Her younger daughter complimented her mother’s thinning hair. Her older daughter didn’t acknowledge cancer at all, until a school writing project provided a safe place for Anna to write about it in a book called, “When Mommy Got Cansr.”
“Anna never verbalized anything, but I could tell in her eyes what was going on. When she finally came home with that book, I thought, amazing to see how strong your kids are.”
This time around, Holly does not have to travel for her chemotherapy treatments, so she is around for mom duties. When she’s not well, her neighbors pitch in with dinners and carpools.
“It’s heartbreaking and perfect at the same time. Sometimes I am so sick, the kids come to bed with me to do their homework. Happiness is in those little moments. That’s what I would say to moms having a hard time is to find those smallest moments and to be grateful for them.”
Her words have been ringing in my ears ever since.
On Friday, Holly had a CT scan on her liver to see if the chemotherapy is reaching the cancer cells. She said she was worried, but the conversation never extended beyond that. “I know I’m going to be OK.”
On Saturday, Holly bravely acknowledged that while she had planned to be a cancer-free advocate for this year’s PurpleStride Awareness Walk for Pancreatic Cancer, that is her goal for next year.
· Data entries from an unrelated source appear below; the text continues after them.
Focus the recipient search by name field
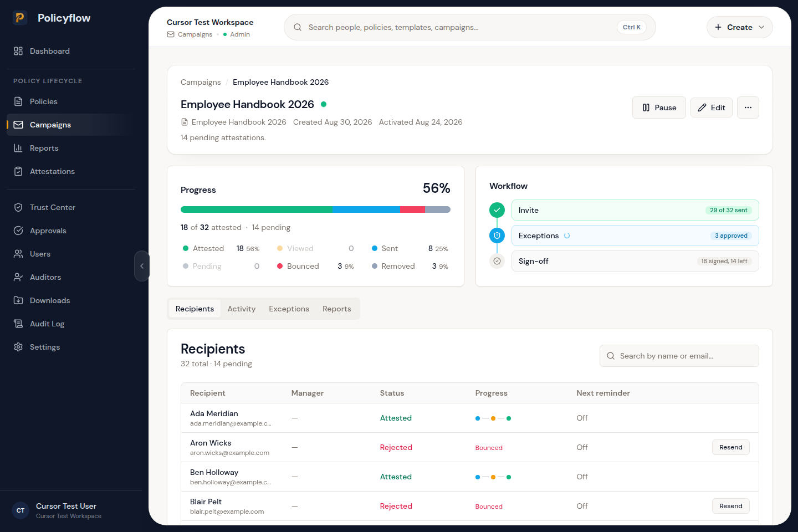 click(679, 356)
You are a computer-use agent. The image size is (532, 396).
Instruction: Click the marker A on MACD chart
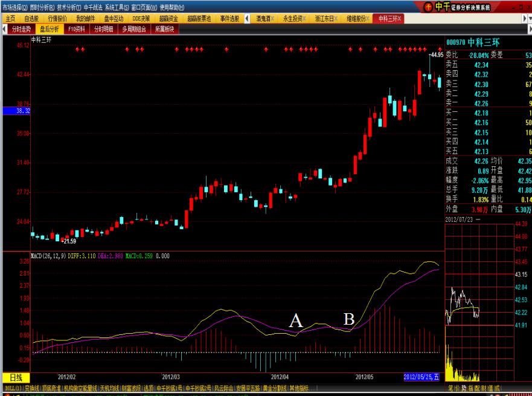coord(295,321)
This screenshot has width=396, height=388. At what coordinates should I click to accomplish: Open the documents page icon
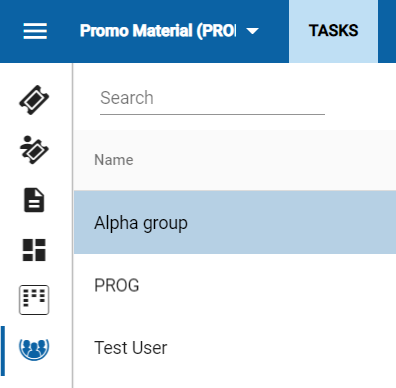[34, 200]
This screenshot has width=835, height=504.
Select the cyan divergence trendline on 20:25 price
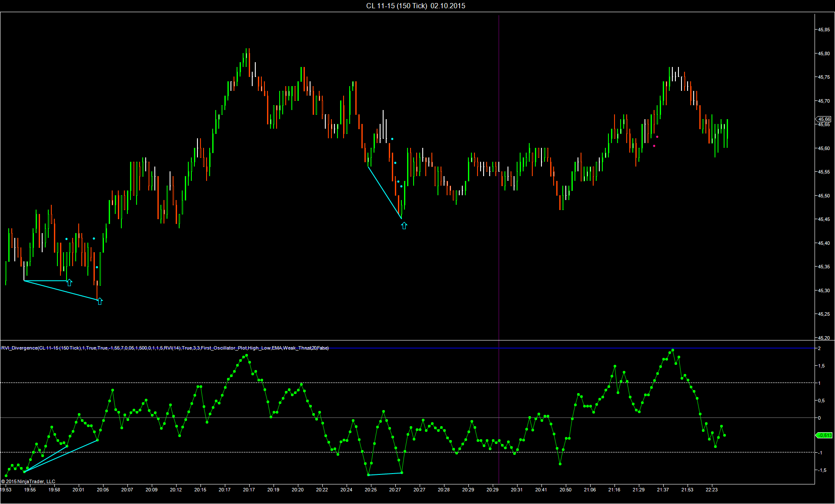384,192
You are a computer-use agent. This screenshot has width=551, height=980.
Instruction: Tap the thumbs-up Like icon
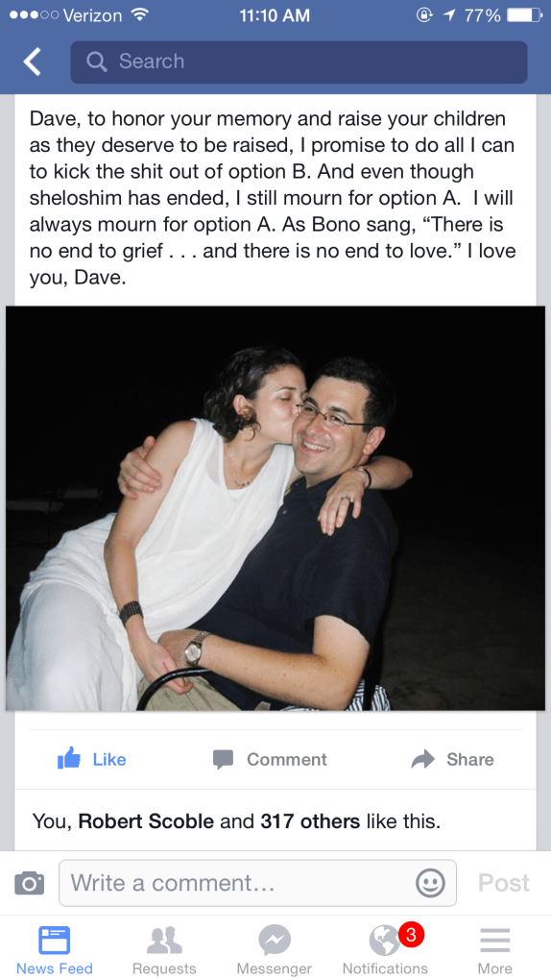pyautogui.click(x=69, y=758)
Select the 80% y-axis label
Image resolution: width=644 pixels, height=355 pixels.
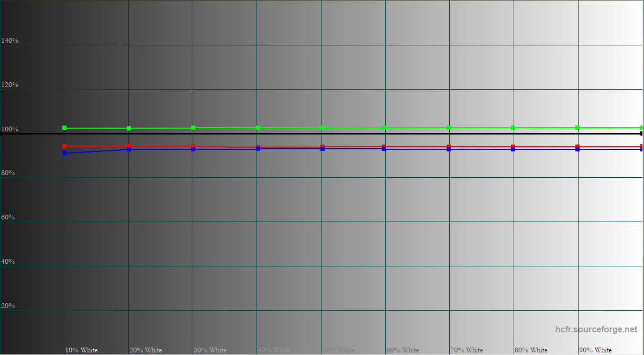tap(8, 173)
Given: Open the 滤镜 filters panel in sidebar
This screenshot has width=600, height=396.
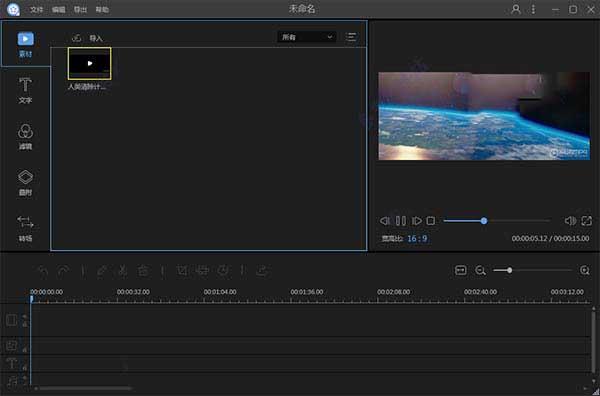Looking at the screenshot, I should click(x=25, y=137).
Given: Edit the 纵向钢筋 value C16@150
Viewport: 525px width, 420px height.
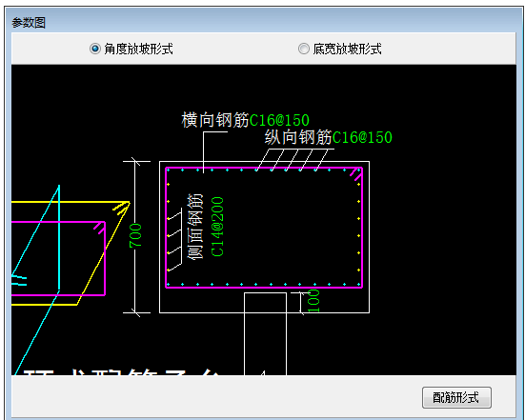Looking at the screenshot, I should [x=362, y=137].
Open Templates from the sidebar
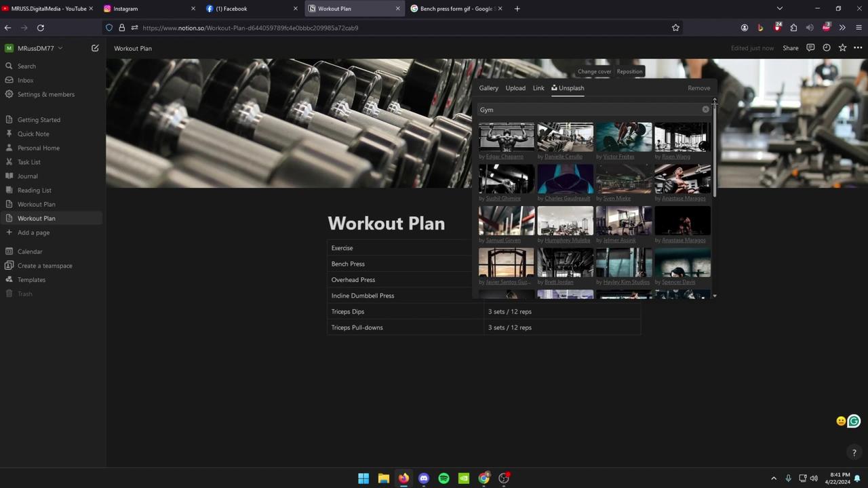This screenshot has height=488, width=868. (31, 279)
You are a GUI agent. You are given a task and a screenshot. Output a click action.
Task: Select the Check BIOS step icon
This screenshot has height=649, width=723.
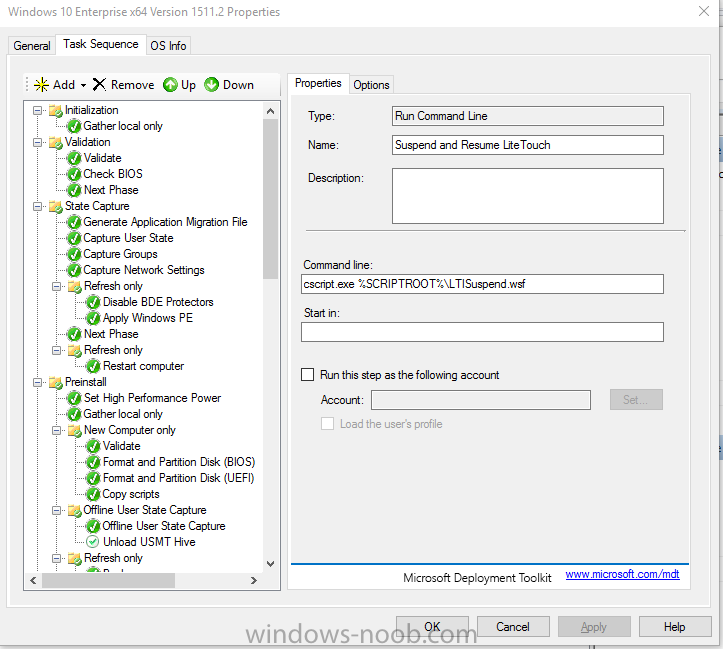click(x=74, y=174)
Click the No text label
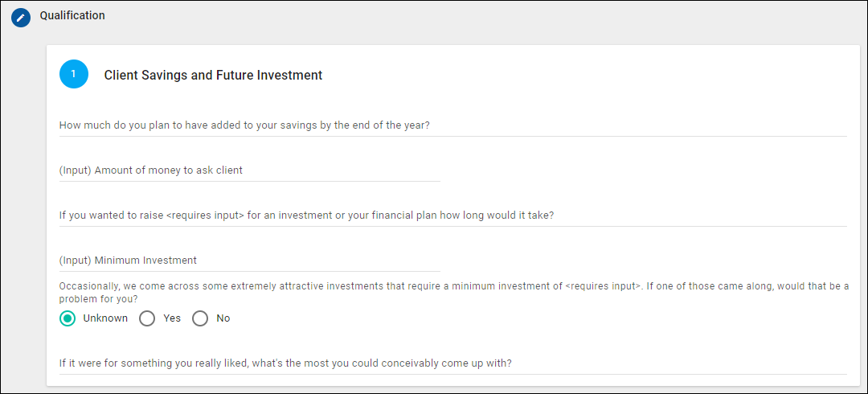The image size is (868, 394). pyautogui.click(x=223, y=318)
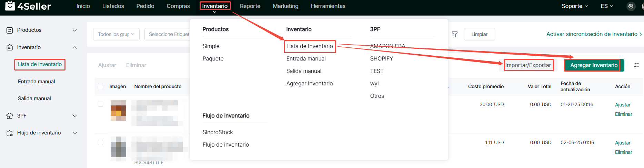Check the second product row checkbox

[101, 142]
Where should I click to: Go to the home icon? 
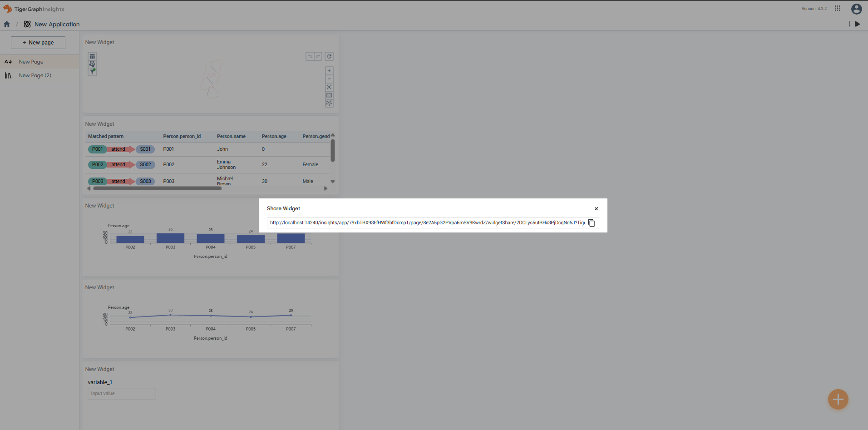tap(7, 25)
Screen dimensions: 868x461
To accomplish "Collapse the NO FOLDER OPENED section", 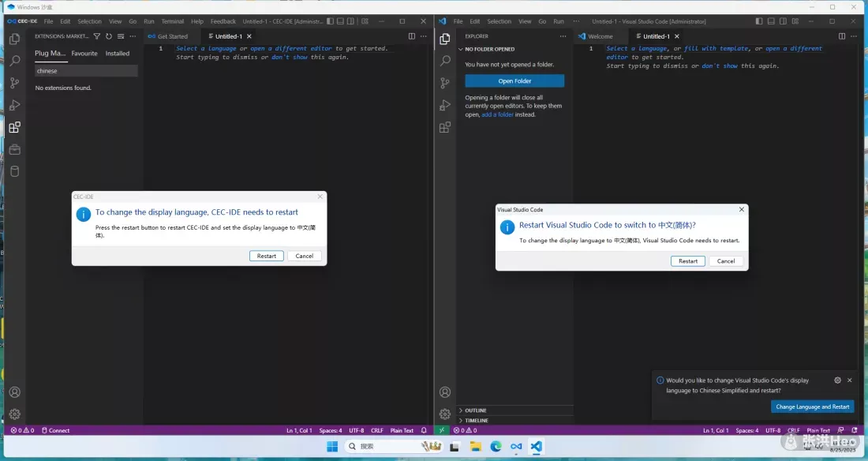I will pyautogui.click(x=489, y=49).
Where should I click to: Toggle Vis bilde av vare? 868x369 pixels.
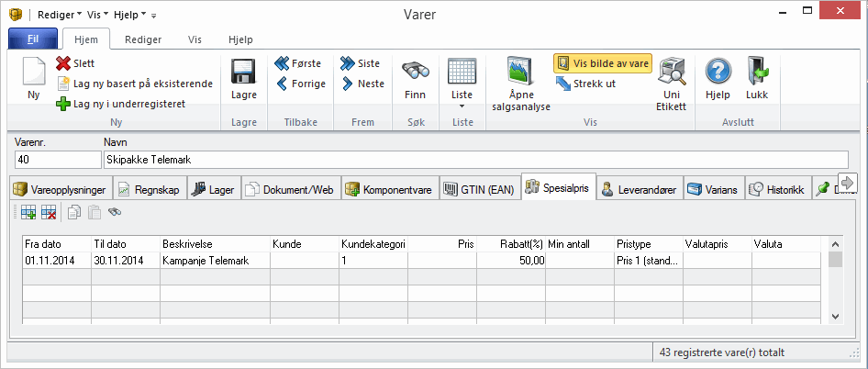[x=601, y=63]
The crowd, including people from Presbyterian Church of Stanley in Overland Park, Holly’s church family, cheered for this brave warrior-mom who has always lived in the moment and never needed a wake-up call to love her life and her family with more ferocity than she does today.
The crowd listened carefully to her words that day, inspired, because what comes naturally for Holly, even in the face of grave illness, does not come as easily for others.
Hard times reveal us, and while Holly fights for her life, full of grace and hope, the rest of us see what happens when a mother wants love to win.